[Stored data entries]
· · · ·
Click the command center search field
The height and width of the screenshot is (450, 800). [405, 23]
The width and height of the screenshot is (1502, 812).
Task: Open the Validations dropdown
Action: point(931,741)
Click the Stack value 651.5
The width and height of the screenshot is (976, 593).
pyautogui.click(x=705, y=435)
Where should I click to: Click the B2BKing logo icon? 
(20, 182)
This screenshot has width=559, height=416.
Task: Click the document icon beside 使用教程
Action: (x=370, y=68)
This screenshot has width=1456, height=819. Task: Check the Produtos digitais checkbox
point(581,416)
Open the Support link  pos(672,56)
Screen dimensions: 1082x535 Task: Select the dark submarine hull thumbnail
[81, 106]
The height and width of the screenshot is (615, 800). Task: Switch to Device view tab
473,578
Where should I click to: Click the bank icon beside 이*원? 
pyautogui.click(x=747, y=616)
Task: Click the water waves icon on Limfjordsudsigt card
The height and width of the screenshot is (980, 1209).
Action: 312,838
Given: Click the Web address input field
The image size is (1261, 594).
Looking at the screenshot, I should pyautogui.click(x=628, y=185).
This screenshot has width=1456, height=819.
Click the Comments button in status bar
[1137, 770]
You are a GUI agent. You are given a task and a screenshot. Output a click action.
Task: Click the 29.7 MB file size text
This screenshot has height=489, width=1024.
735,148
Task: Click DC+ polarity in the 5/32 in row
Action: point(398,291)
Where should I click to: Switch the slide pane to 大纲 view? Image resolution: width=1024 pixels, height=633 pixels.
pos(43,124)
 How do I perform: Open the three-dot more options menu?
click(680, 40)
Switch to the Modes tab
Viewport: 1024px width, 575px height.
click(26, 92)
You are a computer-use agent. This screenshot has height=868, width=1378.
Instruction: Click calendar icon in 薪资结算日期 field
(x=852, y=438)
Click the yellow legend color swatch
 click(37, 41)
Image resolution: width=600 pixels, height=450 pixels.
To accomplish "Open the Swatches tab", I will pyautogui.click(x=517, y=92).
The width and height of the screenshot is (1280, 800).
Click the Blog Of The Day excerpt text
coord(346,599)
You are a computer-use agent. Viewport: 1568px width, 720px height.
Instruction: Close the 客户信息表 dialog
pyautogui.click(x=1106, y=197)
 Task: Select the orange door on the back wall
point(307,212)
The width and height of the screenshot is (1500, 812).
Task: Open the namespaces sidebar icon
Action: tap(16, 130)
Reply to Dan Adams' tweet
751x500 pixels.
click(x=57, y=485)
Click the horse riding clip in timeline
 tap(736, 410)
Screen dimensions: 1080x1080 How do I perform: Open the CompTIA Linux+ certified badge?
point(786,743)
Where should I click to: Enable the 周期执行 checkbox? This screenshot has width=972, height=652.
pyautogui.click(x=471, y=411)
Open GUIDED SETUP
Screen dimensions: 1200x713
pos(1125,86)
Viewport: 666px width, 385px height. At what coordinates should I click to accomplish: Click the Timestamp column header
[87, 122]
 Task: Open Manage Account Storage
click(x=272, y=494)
· · · ·
• [TASK OBJECTIVE]
Nothing in the data may be left out; copy every line exactly.

• [ANSWER]
Click the command center search field
The height and width of the screenshot is (450, 800). [405, 23]
The width and height of the screenshot is (1502, 812).
Task: Open the Validations dropdown
Action: point(931,741)
Click the Stack value 651.5
The width and height of the screenshot is (976, 593).
pyautogui.click(x=705, y=435)
Where should I click to: Click the B2BKing logo icon? 
(20, 182)
This screenshot has width=559, height=416.
Task: Click the document icon beside 使用教程
Action: (x=370, y=68)
This screenshot has width=1456, height=819. Task: Check the Produtos digitais checkbox
point(581,416)
Open the Support link  pos(672,56)
Screen dimensions: 1082x535 Task: Select the dark submarine hull thumbnail
[81, 106]
The height and width of the screenshot is (615, 800). Task: Switch to Device view tab
473,578
Where should I click to: Click the bank icon beside 이*원? 
pyautogui.click(x=747, y=616)
Task: Click the water waves icon on Limfjordsudsigt card
The height and width of the screenshot is (980, 1209).
Action: 312,838
Given: Click the Web address input field
The image size is (1261, 594).
Looking at the screenshot, I should pyautogui.click(x=628, y=185).
This screenshot has width=1456, height=819.
Click the Comments button in status bar
[1137, 770]
You are a GUI agent. You are given a task and a screenshot. Output a click action.
Task: Click the 29.7 MB file size text
This screenshot has height=489, width=1024.
735,148
Task: Click DC+ polarity in the 5/32 in row
Action: point(398,291)
Where should I click to: Switch the slide pane to 大纲 view? Image resolution: width=1024 pixels, height=633 pixels.
pos(43,124)
 How do I perform: Open the three-dot more options menu?
click(680, 40)
Switch to the Modes tab
Viewport: 1024px width, 575px height.
click(26, 92)
You are a computer-use agent. This screenshot has height=868, width=1378.
Instruction: Click calendar icon in 薪资结算日期 field
(x=852, y=438)
Click the yellow legend color swatch
 click(37, 41)
Image resolution: width=600 pixels, height=450 pixels.
To accomplish "Open the Swatches tab", I will pyautogui.click(x=517, y=92).
The width and height of the screenshot is (1280, 800).
Click the Blog Of The Day excerpt text
coord(346,599)
You are a computer-use agent. Viewport: 1568px width, 720px height.
Instruction: Close the 客户信息表 dialog
pyautogui.click(x=1106, y=197)
 Task: Select the orange door on the back wall
point(307,212)
The width and height of the screenshot is (1500, 812).
Task: Open the namespaces sidebar icon
Action: tap(16, 130)
Reply to Dan Adams' tweet
751x500 pixels.
click(x=57, y=485)
Click the horse riding clip in timeline
 tap(736, 410)
Screen dimensions: 1080x1080 How do I perform: Open the CompTIA Linux+ certified badge?
point(786,743)
Where should I click to: Enable the 周期执行 checkbox? This screenshot has width=972, height=652.
pyautogui.click(x=471, y=411)
Open GUIDED SETUP
Screen dimensions: 1200x713
pos(1125,86)
Viewport: 666px width, 385px height. At what coordinates should I click to accomplish: Click the Timestamp column header
[87, 122]
 Task: Open Manage Account Storage
click(x=272, y=494)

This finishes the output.